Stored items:
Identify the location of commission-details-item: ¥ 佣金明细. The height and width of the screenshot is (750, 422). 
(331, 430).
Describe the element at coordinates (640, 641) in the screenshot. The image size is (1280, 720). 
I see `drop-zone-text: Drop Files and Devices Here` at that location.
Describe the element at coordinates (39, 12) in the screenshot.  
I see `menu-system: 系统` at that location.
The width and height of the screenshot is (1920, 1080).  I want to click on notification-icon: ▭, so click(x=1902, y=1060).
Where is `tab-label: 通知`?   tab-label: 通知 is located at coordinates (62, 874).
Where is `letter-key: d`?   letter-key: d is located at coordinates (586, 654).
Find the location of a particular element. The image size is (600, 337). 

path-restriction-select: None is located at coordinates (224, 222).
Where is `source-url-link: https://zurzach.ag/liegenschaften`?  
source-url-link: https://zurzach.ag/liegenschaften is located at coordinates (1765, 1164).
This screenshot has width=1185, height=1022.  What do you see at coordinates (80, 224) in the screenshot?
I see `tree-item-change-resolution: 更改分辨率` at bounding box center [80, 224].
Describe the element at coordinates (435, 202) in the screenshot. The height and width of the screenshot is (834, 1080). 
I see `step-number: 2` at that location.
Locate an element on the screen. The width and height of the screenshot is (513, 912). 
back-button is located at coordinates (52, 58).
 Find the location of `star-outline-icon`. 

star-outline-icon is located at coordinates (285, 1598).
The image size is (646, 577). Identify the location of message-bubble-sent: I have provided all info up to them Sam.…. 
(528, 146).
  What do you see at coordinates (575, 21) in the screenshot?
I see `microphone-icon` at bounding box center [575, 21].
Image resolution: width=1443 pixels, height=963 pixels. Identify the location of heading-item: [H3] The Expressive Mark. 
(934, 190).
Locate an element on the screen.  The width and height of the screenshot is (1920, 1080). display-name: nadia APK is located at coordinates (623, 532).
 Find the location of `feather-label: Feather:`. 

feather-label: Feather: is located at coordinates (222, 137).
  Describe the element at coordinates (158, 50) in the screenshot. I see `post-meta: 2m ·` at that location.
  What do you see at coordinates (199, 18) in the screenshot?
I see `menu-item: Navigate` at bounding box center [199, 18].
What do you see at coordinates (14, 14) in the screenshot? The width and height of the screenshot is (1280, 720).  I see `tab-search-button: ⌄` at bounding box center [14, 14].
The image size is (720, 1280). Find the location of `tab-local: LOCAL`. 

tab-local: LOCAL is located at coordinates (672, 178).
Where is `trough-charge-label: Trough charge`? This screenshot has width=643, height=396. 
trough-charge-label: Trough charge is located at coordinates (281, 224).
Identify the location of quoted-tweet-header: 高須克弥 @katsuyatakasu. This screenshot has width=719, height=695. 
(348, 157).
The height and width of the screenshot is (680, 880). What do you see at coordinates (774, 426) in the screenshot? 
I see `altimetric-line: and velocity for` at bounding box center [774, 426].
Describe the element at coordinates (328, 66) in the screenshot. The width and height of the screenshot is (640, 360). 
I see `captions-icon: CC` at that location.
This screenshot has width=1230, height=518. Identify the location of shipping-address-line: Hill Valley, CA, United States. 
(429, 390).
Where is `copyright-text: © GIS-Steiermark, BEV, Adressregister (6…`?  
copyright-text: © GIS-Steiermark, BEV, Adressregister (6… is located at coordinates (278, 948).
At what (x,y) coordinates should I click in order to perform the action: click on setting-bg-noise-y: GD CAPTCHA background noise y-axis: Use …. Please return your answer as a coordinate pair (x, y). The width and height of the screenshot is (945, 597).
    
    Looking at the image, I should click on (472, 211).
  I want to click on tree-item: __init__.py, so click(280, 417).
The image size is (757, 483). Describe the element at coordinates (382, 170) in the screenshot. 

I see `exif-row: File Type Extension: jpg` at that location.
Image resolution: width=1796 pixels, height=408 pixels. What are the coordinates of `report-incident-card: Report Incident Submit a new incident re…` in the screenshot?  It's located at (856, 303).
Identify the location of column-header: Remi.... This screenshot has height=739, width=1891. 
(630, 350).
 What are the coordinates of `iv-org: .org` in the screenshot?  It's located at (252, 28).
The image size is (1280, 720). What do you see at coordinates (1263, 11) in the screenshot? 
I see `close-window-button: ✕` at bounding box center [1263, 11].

- [What the task requires]: Copy out every one of the rows above word for word, without changing anything.

- [Answer]:
Identify the location of commission-details-item: ¥ 佣金明细. The height and width of the screenshot is (750, 422). 
(331, 430).
Describe the element at coordinates (640, 641) in the screenshot. The image size is (1280, 720). 
I see `drop-zone-text: Drop Files and Devices Here` at that location.
Describe the element at coordinates (39, 12) in the screenshot.  
I see `menu-system: 系统` at that location.
The width and height of the screenshot is (1920, 1080).  I want to click on notification-icon: ▭, so click(x=1902, y=1060).
Where is `tab-label: 通知`?   tab-label: 通知 is located at coordinates (62, 874).
Where is `letter-key: d`?   letter-key: d is located at coordinates (586, 654).
Find the location of a particular element. The image size is (600, 337). 

path-restriction-select: None is located at coordinates (224, 222).
Where is `source-url-link: https://zurzach.ag/liegenschaften`?  
source-url-link: https://zurzach.ag/liegenschaften is located at coordinates (1765, 1164).
This screenshot has width=1185, height=1022.  What do you see at coordinates (80, 224) in the screenshot?
I see `tree-item-change-resolution: 更改分辨率` at bounding box center [80, 224].
Describe the element at coordinates (435, 202) in the screenshot. The height and width of the screenshot is (834, 1080). 
I see `step-number: 2` at that location.
Locate an element on the screen. The width and height of the screenshot is (513, 912). 
back-button is located at coordinates (52, 58).
 Find the location of `star-outline-icon`. 

star-outline-icon is located at coordinates (285, 1598).
The image size is (646, 577). Identify the location of message-bubble-sent: I have provided all info up to them Sam.…. 
(528, 146).
  What do you see at coordinates (575, 21) in the screenshot?
I see `microphone-icon` at bounding box center [575, 21].
Image resolution: width=1443 pixels, height=963 pixels. Identify the location of heading-item: [H3] The Expressive Mark. 
(934, 190).
Locate an element on the screen.  The width and height of the screenshot is (1920, 1080). display-name: nadia APK is located at coordinates (623, 532).
 Find the location of `feather-label: Feather:`. 

feather-label: Feather: is located at coordinates (222, 137).
  Describe the element at coordinates (158, 50) in the screenshot. I see `post-meta: 2m ·` at that location.
  What do you see at coordinates (199, 18) in the screenshot?
I see `menu-item: Navigate` at bounding box center [199, 18].
What do you see at coordinates (14, 14) in the screenshot? The width and height of the screenshot is (1280, 720).  I see `tab-search-button: ⌄` at bounding box center [14, 14].
The image size is (720, 1280). Find the location of `tab-local: LOCAL`. 

tab-local: LOCAL is located at coordinates (672, 178).
Where is `trough-charge-label: Trough charge`? This screenshot has width=643, height=396. 
trough-charge-label: Trough charge is located at coordinates (281, 224).
Identify the location of quoted-tweet-header: 高須克弥 @katsuyatakasu. This screenshot has width=719, height=695. 
(348, 157).
The height and width of the screenshot is (680, 880). What do you see at coordinates (774, 426) in the screenshot? 
I see `altimetric-line: and velocity for` at bounding box center [774, 426].
Describe the element at coordinates (328, 66) in the screenshot. The width and height of the screenshot is (640, 360). 
I see `captions-icon: CC` at that location.
This screenshot has width=1230, height=518. Identify the location of shipping-address-line: Hill Valley, CA, United States. 
(429, 390).
Where is `copyright-text: © GIS-Steiermark, BEV, Adressregister (6…`?  
copyright-text: © GIS-Steiermark, BEV, Adressregister (6… is located at coordinates (278, 948).
At what (x,y) coordinates should I click in order to perform the action: click on setting-bg-noise-y: GD CAPTCHA background noise y-axis: Use …. Please return your answer as a coordinate pair (x, y). The width and height of the screenshot is (945, 597).
    
    Looking at the image, I should click on (472, 211).
  I want to click on tree-item: __init__.py, so click(280, 417).
The image size is (757, 483). Describe the element at coordinates (382, 170) in the screenshot. 

I see `exif-row: File Type Extension: jpg` at that location.
Image resolution: width=1796 pixels, height=408 pixels. What are the coordinates of `report-incident-card: Report Incident Submit a new incident re…` in the screenshot?  It's located at (856, 303).
Identify the location of column-header: Remi.... This screenshot has height=739, width=1891. 
(630, 350).
 What are the coordinates of `iv-org: .org` in the screenshot?  It's located at (252, 28).
The image size is (1280, 720). What do you see at coordinates (1263, 11) in the screenshot? 
I see `close-window-button: ✕` at bounding box center [1263, 11].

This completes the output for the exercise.